| PROBLEM DESCRIPTION |
Hand back the entries below exactly.

| DATA EXTRACTS |
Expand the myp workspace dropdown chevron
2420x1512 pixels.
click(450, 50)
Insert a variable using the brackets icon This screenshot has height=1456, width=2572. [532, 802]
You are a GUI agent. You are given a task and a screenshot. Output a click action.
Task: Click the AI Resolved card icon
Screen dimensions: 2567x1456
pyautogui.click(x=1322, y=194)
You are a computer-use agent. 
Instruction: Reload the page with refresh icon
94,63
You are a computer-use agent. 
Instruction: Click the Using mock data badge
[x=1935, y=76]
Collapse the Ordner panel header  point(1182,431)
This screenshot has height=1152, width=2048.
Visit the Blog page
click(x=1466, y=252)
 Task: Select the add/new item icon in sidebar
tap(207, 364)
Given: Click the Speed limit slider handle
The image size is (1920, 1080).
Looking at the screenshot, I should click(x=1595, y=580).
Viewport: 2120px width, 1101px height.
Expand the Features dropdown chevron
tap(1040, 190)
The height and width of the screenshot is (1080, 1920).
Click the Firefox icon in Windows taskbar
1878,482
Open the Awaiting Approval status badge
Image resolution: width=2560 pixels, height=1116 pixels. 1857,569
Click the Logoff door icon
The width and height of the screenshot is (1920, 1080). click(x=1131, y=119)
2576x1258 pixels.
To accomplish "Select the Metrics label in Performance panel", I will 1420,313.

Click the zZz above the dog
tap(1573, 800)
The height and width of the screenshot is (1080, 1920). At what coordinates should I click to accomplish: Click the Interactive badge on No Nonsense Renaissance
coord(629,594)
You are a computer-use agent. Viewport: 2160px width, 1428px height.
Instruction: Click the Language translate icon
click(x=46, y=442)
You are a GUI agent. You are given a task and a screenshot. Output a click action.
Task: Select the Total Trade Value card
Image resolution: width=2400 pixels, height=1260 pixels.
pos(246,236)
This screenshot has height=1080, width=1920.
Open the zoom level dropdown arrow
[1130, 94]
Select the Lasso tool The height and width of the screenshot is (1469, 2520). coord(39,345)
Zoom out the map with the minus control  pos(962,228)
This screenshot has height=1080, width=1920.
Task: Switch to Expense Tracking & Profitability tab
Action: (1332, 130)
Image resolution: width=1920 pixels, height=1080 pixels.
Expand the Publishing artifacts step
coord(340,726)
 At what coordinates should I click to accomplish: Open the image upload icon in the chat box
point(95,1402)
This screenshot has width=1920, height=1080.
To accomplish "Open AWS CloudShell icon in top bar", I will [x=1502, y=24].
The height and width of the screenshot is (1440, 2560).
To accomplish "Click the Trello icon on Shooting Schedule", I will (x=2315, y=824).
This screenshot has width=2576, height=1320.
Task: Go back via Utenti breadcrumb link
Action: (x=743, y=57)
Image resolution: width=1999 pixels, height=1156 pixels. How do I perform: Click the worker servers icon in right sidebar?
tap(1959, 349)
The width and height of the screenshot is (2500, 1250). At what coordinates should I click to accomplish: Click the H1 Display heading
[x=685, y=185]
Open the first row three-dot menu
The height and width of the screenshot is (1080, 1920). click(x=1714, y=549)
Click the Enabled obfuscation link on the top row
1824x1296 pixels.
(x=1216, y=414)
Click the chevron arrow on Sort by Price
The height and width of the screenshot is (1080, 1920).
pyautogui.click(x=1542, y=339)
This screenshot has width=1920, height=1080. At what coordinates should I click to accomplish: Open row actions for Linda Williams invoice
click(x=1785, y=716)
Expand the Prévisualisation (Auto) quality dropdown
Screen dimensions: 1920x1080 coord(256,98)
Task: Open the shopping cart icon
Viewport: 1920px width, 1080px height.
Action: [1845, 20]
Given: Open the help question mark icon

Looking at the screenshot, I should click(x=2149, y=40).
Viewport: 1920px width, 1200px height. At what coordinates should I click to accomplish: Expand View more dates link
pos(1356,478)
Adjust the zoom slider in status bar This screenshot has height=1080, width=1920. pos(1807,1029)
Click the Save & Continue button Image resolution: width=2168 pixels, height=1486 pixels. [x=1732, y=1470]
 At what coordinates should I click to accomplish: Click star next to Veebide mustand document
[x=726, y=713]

| WRITTEN ANSWER |
Expand the myp workspace dropdown chevron
2420x1512 pixels.
click(450, 50)
Insert a variable using the brackets icon This screenshot has height=1456, width=2572. [532, 802]
You are a GUI agent. You are given a task and a screenshot. Output a click action.
Task: Click the AI Resolved card icon
Screen dimensions: 2567x1456
pyautogui.click(x=1322, y=194)
You are a computer-use agent. 
Instruction: Reload the page with refresh icon
94,63
You are a computer-use agent. 
Instruction: Click the Using mock data badge
[x=1935, y=76]
Collapse the Ordner panel header  point(1182,431)
This screenshot has height=1152, width=2048.
Visit the Blog page
click(x=1466, y=252)
 Task: Select the add/new item icon in sidebar
tap(207, 364)
Given: Click the Speed limit slider handle
The image size is (1920, 1080).
Looking at the screenshot, I should click(x=1595, y=580).
Viewport: 2120px width, 1101px height.
Expand the Features dropdown chevron
tap(1040, 190)
The height and width of the screenshot is (1080, 1920).
Click the Firefox icon in Windows taskbar
1878,482
Open the Awaiting Approval status badge
Image resolution: width=2560 pixels, height=1116 pixels. 1857,569
Click the Logoff door icon
The width and height of the screenshot is (1920, 1080). click(x=1131, y=119)
2576x1258 pixels.
To accomplish "Select the Metrics label in Performance panel", I will 1420,313.

Click the zZz above the dog
tap(1573, 800)
The height and width of the screenshot is (1080, 1920). At what coordinates should I click to accomplish: Click the Interactive badge on No Nonsense Renaissance
coord(629,594)
You are a computer-use agent. Viewport: 2160px width, 1428px height.
Instruction: Click the Language translate icon
click(x=46, y=442)
You are a GUI agent. You are given a task and a screenshot. Output a click action.
Task: Select the Total Trade Value card
Image resolution: width=2400 pixels, height=1260 pixels.
pos(246,236)
This screenshot has height=1080, width=1920.
Open the zoom level dropdown arrow
[1130, 94]
Select the Lasso tool The height and width of the screenshot is (1469, 2520). coord(39,345)
Zoom out the map with the minus control  pos(962,228)
This screenshot has height=1080, width=1920.
Task: Switch to Expense Tracking & Profitability tab
Action: (1332, 130)
Image resolution: width=1920 pixels, height=1080 pixels.
Expand the Publishing artifacts step
coord(340,726)
 At what coordinates should I click to accomplish: Open the image upload icon in the chat box
point(95,1402)
This screenshot has width=1920, height=1080.
To accomplish "Open AWS CloudShell icon in top bar", I will [x=1502, y=24].
The height and width of the screenshot is (1440, 2560).
To accomplish "Click the Trello icon on Shooting Schedule", I will (x=2315, y=824).
This screenshot has width=2576, height=1320.
Task: Go back via Utenti breadcrumb link
Action: (x=743, y=57)
Image resolution: width=1999 pixels, height=1156 pixels. How do I perform: Click the worker servers icon in right sidebar?
tap(1959, 349)
The width and height of the screenshot is (2500, 1250). At what coordinates should I click to accomplish: Click the H1 Display heading
[x=685, y=185]
Open the first row three-dot menu
The height and width of the screenshot is (1080, 1920). click(x=1714, y=549)
Click the Enabled obfuscation link on the top row
1824x1296 pixels.
(x=1216, y=414)
Click the chevron arrow on Sort by Price
The height and width of the screenshot is (1080, 1920).
pyautogui.click(x=1542, y=339)
This screenshot has width=1920, height=1080. At what coordinates should I click to accomplish: Open row actions for Linda Williams invoice
click(x=1785, y=716)
Expand the Prévisualisation (Auto) quality dropdown
Screen dimensions: 1920x1080 coord(256,98)
Task: Open the shopping cart icon
Viewport: 1920px width, 1080px height.
Action: [1845, 20]
Given: Open the help question mark icon

Looking at the screenshot, I should click(x=2149, y=40).
Viewport: 1920px width, 1200px height. At what coordinates should I click to accomplish: Expand View more dates link
pos(1356,478)
Adjust the zoom slider in status bar This screenshot has height=1080, width=1920. pos(1807,1029)
Click the Save & Continue button Image resolution: width=2168 pixels, height=1486 pixels. [x=1732, y=1470]
 At what coordinates should I click to accomplish: Click star next to Veebide mustand document
[x=726, y=713]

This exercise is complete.